When among the masses shopping for holiday gifts, consumers might want to take a close look at the expressions on their fellow shoppers' faces. Note the ones whose eyes are glazed over, who are anxiously biting their bottom lips or seem to be exhibiting recurring facial twitches. These are not individuals on the verge of a nervous breakdown. In fact, many are otherwise well adjusted people in the throes of choosing holiday gifts for their coworkers or bosses.
While there is nothing inherently complicated about choosing tokens of appreciation for one's associates or superiors, the challenge is not just choosing the right token, but in choosing something without the potential to offend or confuse the recipient.
To help make the process go smoothly from purchase to presentation, here are some of the chief do's and don'ts for office gift-giving.
* Make sure that you know your company's policy on gift-giving. For example, are there specified or unstated spending limits?

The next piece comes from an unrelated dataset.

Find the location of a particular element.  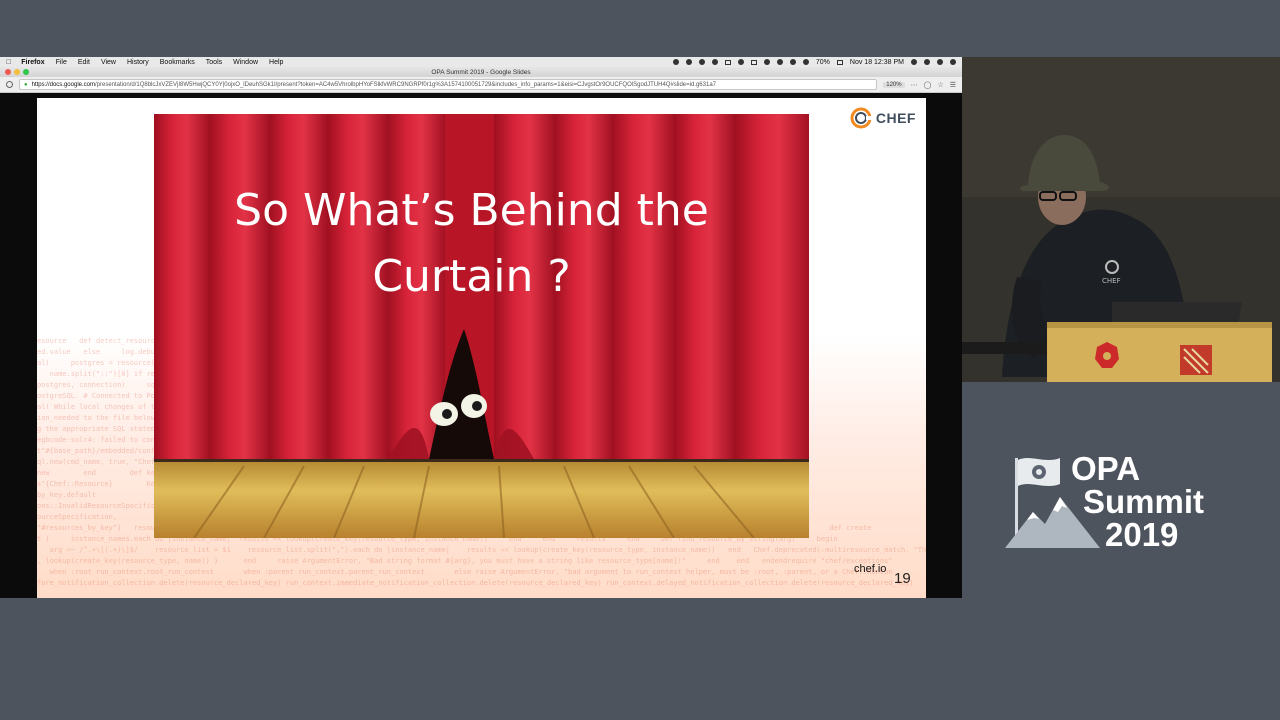

opa-summit-logo: OPA Summit 2019 is located at coordinates (1125, 502).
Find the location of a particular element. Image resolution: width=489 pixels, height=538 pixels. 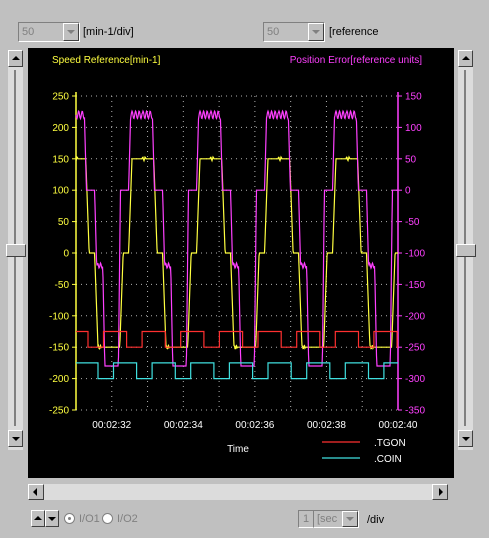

* Be clear about who should be on your gift list. Do you get gifts for everyone in your department or just those individuals with whom you interact most frequently?
* Choose thoughtful and tasteful gifts, whether buying a different item for each person or the same item for all.
* Consider gifts that can be used in the office, such as distinctive office supplies, a photo frame, gadget, calendar, or pen.
* Go for gifts that can be shared either at home or work, such as gourmet food items, books or plants.
* Find out if colleagues have food or plant allergies before selecting gifts in those categories.
* Take the time to package and wrap gifts with care.
* Overspend, especially when purchasing a gift for your boss.
* Give presents to colleagues outside of your "gift circle" in order to make a good impression or curry favor.
* Choose "joke" or "gag" gifts, even for coworkers you think you know well. While the recipient might appreciate the gesture, it could be misinterpreted by others.
* Re-gift or give items that are used or in anything but pristine condition.
* Stray outside the limits of "good taste." In other words, don't even think about gifts that could be considered too personal (including clothing, perfume or jewelry) or are in any way political, religious, racial, or sexual. And unless you are absolutely certain of the recipient's tastes and habits, steer clear of alcoholic beverages of any kind.
* Give gifts that can be misconstrued as having a hidden meaning or agenda, such as flowers (especially roses), cash, lingerie, or personal hygiene products.
* Leave anyone out. Hurt feelings are hard to overcome and can strain otherwise productive working relationships.